[Screen grounding samples]
_ _ _ _

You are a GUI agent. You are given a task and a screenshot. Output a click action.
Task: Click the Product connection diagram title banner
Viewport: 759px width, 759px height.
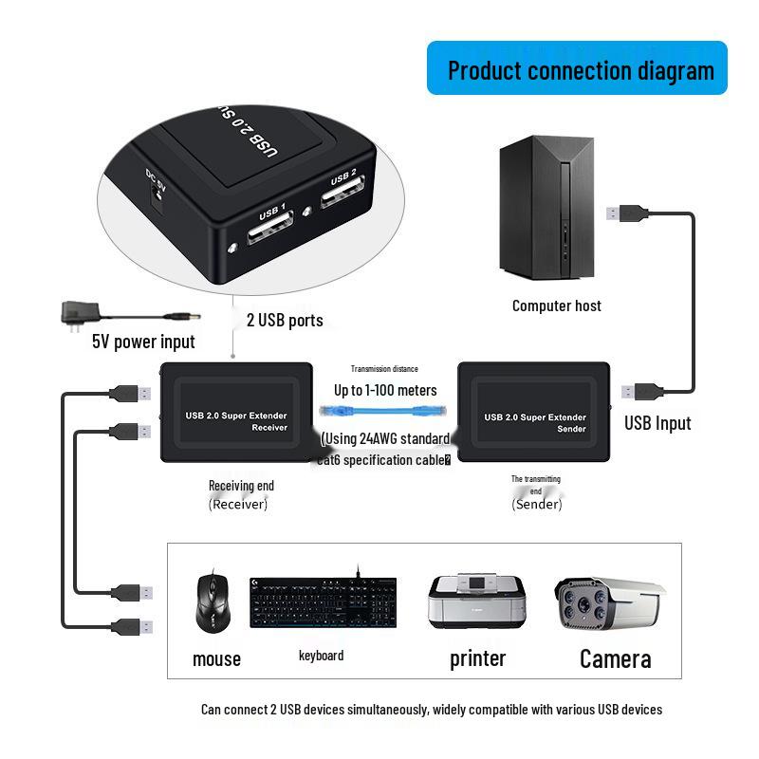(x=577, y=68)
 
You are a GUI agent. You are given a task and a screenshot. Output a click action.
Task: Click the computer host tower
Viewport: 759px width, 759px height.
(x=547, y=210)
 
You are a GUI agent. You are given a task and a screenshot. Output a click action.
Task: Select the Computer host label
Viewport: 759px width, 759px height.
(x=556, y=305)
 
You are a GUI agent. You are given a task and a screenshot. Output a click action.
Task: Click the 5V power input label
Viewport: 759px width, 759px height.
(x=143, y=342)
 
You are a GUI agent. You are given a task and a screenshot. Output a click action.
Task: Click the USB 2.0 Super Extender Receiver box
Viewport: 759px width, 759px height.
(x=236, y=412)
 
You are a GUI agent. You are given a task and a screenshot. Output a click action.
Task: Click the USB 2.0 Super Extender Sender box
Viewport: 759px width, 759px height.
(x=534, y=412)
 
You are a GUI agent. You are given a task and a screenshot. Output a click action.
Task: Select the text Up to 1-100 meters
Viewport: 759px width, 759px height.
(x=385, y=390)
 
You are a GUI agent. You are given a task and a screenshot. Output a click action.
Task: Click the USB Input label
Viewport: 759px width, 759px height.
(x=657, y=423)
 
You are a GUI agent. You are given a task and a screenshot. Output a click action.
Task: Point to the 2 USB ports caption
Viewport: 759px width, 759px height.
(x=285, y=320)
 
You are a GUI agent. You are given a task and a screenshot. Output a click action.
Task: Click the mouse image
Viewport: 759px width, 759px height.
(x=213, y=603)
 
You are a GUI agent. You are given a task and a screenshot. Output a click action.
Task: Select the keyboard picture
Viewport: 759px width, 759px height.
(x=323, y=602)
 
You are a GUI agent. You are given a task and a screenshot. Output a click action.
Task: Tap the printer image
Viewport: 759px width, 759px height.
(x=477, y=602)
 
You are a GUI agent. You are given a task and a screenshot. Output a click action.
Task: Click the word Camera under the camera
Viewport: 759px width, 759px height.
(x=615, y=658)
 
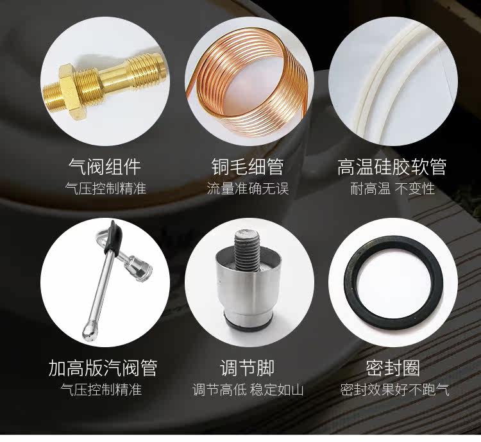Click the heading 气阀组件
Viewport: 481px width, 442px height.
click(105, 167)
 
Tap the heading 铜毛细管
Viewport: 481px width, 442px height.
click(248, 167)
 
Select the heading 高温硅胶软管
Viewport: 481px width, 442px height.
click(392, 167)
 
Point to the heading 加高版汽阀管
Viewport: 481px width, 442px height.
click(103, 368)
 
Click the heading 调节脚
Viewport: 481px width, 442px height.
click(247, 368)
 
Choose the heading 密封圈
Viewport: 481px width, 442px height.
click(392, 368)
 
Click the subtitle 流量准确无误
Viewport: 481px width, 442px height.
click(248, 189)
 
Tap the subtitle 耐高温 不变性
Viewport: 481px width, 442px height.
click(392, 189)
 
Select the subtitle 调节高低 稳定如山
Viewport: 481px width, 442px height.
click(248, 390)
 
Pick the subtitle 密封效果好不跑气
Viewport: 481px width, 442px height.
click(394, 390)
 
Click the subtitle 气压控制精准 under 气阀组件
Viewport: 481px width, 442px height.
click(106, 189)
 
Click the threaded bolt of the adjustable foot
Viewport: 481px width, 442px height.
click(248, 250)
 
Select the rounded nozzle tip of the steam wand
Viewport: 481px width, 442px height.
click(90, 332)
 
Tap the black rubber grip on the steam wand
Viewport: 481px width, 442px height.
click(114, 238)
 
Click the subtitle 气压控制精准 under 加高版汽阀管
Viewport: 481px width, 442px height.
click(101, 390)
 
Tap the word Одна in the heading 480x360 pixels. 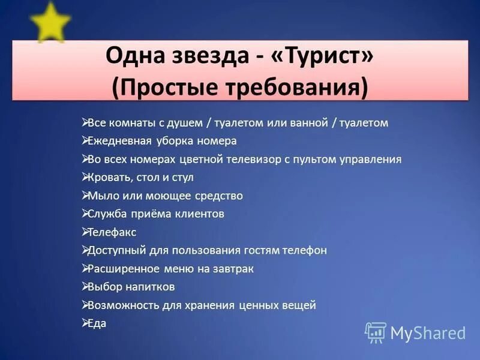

_ _ _ _

STATED EXERCISE: Find every line in the material above that contains the string "under", matching case, and copy each of those lines.

THE OUTPUT:
Task: Click the word Camera under the camera
Click the subtitle 气压控制精准 under 气阀组件
Click the subtitle 气压控制精准 under 加高版汽阀管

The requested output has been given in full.